もしそうじゃなかったらちょっとドキっとしてしまったかもしれない。


それ位、魅力的な人だった。


「先ほどご連絡しました望月です」


つい仕事の癖で立ち上がってしまう。


「真里菜がご迷惑おかけしてすみません。河野です」


彼も同じように丁寧に頭を下げて来る。


雰囲気からして営業職なのだろうか。


「ごめんなさい。お酒弱いの知らなくって・・」


まさか中ジョッキでオネムになるとは思わなかったのだ。


「いえ、こいつが悪いんで・・・真里菜、おい、真里菜? 帰るぞ」


真里菜の肩を掴んで軽く揺さぶる。


気安い態度からして、男友達の一人というところだろうか。


彼女の性格からして元彼とは連絡を取り合っていないような気がする。


「あの・・・タクシー酔うから乗れないって言ってたんですけど・・・どうやって帰るんですか?」


15分なら、歩いて来れる場所なんだろうか?


「そこのパーキングに車停めてるんで。って・・・そんなこと言ってたんですか?初耳だなぁ・・・」


呆れた顔で真里菜を見下ろす河野。


その表情にピーンと来た。


「吉田さんに、誰か、信頼できる人いるって訊いたら迷わずあなたのところへ電話したんですよ」


南の言葉に、河野は一瞬目を丸くする。


「そうなんですか?」


「ええ。だから、最初はご家族かと思いました」


「・・・後輩・・なんです」


「そうですか。頼れる先輩がいて、助かりました。最悪、私の家に泊まってもらおうかと思ってたんです」


「月曜日、こってり絞ってやってください」


苦笑交じりに言われて、頷く。


これは、絞る、より、追及する、ほうが面白そうだ。


「どうします?車まで連れて行くなら手伝いますよ?」


南の言葉に、河野は首を振った。


「背負って帰るんで大丈夫ですよ。

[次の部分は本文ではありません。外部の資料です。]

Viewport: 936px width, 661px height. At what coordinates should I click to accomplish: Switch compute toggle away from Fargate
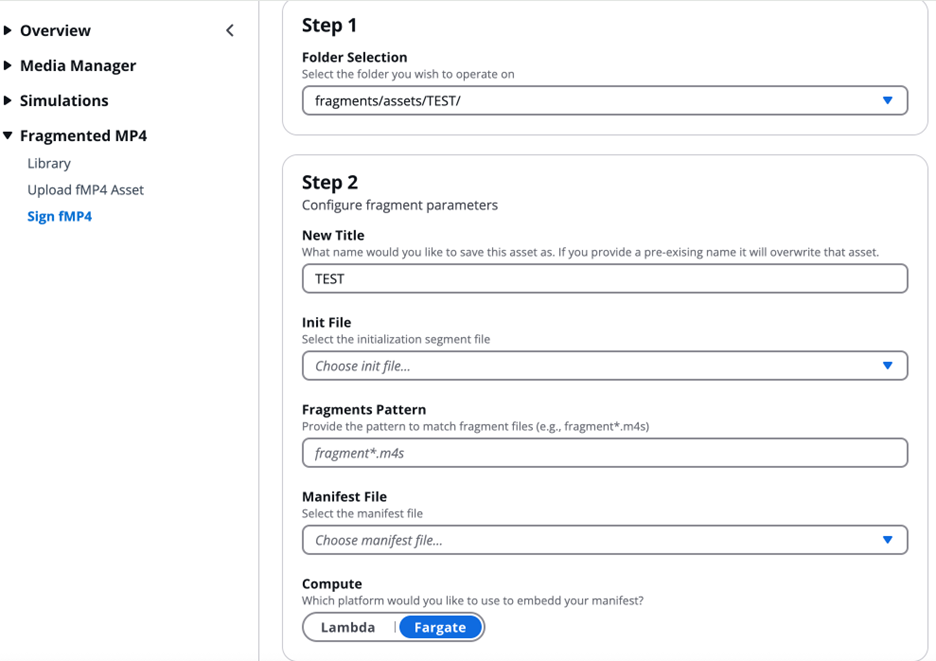pyautogui.click(x=347, y=627)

申し訳ないんですけど、荷物だけお願いしていいですか?」


そうして、熟睡状態の真里菜の腕を引っ張るとひょいと真里菜を背負って見せた。


すらりとした長身は決して筋肉質ではないのに、真里菜を負ぶっても微動だにしない。


呆気にとられた南を置いて、河野は店の外へと出て行ってしまう。


慌てて真里菜のカバンを手に立ち上がる。


「すいません、お勘定」


店員を呼びとめると、にこりと笑顔でお支払い済みですと伝えられた。


「さっきの男性のお客様が」


やられたー!!!


たまにはいいカッコしようと奢るつもりで来ていたのに、フライングだ。


助手席に真里菜を下ろす河野の背中に声を掛ける。


「おごっていただくなんてできません!」


「コレの迷惑料ってことにしといてください」


にこりと笑って南の手から荷物を受け取ると次の言葉を待たずに運転席に乗り込む。


「本当にご迷惑おかけしました。もし良かったらお送りしますけど・・」


その申し出は丁重にお断りさせて頂く。


何処からどう見てもお邪魔虫は南の方だった。